Each Church Acted Individually
At no time was pressure put on any church to dedicate; nor was any church told how contributions should be made. Each undedicated church was free to decide its date of dedication, and the contributing churches to develop their own methods of help. But at all times did Joint Committee members keep before their respective organizations the great purpose—to prove that there could be a field of Christian Science churches that should owe no man anything but the love that saves and heals—churches’ free to pay the, debt of love in continuous healing of all manner of sickness, sorrow, and sin.
In less than a year after the joint activity was started, the field had done so well that the indebtedness was reduced by $50,000. Several of the churches were able to make more advantageous arrangements for financing. Eighth Church began to think of advancing its proposed date of dedication, which had been set for 1946. It promised itself to dedicate in November, 1944, but growing braver, it advanced the date again, setting it definitely for March 12, 1944, although still in debt $42,000 and having only about five months in which to raise this amount.
But its courage was rewarded by a pouring in of funds from God’s infinite supply, so that on March 12, 1944, it had a surplus of $7,000 which it immediately distributed to the undedicated churches. The dedication of Eighth Church distinguished the 50th anniversary of the starting of Christian Science church organization in St. Louis.
Now the debt in the field was reduced to $204,263.
In April, 1944, First Church of Overland, Missouri, still in debt more than $12,000, announced its dedication date to be December 31, 1944. On that date its dedication took place with a surplus of $1500 which it turned over to the three still undedicated churches.
And the debt in the field was reduced to $147,000.
Meanwhile, Fifth Church, which had been heavily burdened for a long period became, by wise management, an example to the field. Previously, it had hoped without help of sister churches to be dedicated in 1953, but in July 1944, still in debt $60,000, it announced its dedication date to be July 1, 1945. On that date it was dedicated with a surplus of $4,150 which it gave to the still undedicated churches.
And the debt in the field was reduced to $97,300.

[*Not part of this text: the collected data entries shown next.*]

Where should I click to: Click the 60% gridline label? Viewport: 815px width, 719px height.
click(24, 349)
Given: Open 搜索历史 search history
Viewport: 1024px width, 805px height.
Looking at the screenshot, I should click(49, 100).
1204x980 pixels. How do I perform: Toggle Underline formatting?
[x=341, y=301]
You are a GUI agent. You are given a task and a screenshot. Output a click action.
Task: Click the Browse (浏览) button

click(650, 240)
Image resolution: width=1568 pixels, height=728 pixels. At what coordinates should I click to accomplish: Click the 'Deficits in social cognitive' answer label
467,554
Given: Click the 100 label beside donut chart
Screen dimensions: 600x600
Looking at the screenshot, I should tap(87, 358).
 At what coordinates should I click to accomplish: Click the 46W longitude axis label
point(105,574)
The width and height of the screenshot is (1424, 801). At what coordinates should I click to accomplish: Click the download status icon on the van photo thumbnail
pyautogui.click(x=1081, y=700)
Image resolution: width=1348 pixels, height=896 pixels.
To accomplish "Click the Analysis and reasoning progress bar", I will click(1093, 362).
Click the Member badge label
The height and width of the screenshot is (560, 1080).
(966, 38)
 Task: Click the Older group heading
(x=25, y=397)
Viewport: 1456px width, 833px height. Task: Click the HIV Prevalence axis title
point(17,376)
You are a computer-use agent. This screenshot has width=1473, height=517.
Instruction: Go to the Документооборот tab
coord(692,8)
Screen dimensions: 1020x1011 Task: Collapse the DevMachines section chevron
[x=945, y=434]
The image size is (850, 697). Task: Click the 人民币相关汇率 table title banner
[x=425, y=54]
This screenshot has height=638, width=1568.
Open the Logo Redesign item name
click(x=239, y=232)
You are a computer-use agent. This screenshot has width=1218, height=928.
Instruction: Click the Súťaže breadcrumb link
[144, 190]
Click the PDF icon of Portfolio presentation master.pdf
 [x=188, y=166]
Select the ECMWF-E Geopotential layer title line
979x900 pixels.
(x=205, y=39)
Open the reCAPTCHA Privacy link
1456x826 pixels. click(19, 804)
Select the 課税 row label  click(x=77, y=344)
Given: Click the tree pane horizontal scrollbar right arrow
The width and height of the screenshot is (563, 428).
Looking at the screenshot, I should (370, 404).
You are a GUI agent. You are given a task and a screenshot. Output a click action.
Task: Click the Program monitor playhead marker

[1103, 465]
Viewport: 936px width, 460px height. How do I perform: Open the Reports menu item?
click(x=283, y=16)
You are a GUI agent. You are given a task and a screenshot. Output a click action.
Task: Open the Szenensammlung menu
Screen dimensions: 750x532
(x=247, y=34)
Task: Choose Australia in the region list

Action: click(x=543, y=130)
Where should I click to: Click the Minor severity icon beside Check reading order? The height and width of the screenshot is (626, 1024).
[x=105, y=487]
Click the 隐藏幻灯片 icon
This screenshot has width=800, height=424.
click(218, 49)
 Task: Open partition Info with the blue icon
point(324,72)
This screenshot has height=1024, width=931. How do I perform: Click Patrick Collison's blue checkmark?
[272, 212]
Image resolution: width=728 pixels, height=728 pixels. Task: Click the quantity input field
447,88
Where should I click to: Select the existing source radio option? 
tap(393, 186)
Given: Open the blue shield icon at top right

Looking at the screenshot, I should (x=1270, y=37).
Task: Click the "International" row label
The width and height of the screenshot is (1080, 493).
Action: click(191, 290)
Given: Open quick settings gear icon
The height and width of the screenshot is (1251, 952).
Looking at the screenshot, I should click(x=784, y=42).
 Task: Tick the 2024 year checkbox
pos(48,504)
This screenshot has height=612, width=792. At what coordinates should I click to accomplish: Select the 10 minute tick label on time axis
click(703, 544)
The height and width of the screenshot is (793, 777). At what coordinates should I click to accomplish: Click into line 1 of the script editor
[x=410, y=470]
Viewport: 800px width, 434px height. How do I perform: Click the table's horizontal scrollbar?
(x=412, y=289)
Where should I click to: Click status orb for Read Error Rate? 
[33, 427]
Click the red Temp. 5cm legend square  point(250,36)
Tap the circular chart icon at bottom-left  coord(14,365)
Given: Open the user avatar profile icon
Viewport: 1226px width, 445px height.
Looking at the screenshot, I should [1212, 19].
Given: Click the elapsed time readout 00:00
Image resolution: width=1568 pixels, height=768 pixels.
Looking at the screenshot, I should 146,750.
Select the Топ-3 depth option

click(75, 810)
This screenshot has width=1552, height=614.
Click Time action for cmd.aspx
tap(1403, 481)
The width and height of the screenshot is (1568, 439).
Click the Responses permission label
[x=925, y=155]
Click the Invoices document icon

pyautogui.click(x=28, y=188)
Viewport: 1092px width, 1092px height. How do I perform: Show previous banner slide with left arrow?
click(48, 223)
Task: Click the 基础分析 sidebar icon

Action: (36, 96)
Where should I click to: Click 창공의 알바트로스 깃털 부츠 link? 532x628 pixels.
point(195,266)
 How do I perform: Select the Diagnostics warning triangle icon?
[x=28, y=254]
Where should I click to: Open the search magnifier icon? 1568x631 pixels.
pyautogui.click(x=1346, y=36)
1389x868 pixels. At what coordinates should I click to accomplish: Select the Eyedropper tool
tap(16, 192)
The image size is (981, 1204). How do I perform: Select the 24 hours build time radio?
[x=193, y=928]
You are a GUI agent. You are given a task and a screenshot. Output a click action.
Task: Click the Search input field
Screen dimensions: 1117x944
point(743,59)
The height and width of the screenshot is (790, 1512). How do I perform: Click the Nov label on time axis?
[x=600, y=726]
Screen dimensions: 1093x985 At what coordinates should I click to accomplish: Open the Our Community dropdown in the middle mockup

Second Church, paying for its second edifice, and mindful of the fact that it had been helped by the field in the dedication of its first building some years before, had thought that it could, without help, finish paying for its structure by 1960. Meanwhile, it had been contributing generously, as indeed had each of the undedicated churches, toward the work. But realizing that delay toward the payment of debt was not in accordance with the wise economy of God’s government, and encouraged by the example of others, it decided to break all sense of limitation, and although still in debt $18,000, decided to dedicate on January 27, 1946, thus advancing its original intention by fourteen years.
And again God’s infinite supply flowed in, giving Second Church at its dedication a surplus of $2,000, and this it gave at once to Seventh Church, the last undedicated church in the field.
And the debt in the field was reduced to $55,000.
Seventh Church for years had been in much the same situation as Fifth Church and the more recently constructed Eighth Church. Before the joint dedication activity began to function, unmindful of conditions when the original indebtedness was incurred, some in the field had been more inclined to criticize their burdened sister churches for original extravagance than they were to help lift the burden. But now under the inspiration of this activity all the churches of the field were working together and had partaken of the spirit of him who “loved and healed mankind.” (Hymn No. 30) So all turned, in loving thought, to the help of Seventh Church.
At its quarterly meeting in April, 1946, Seventh Church, still in debt $50,000, had the courage to set its dedication date for approximately seven months later, November 24, 1946.
Rapid reduction of this indebtedness took place and two weeks before the date set for its dedication Seventh Church notified the churches of the field that sufficient funds had been received. Surplus funds were sent to First Church, Ferguson, Mo., which had grown from a society during the activity.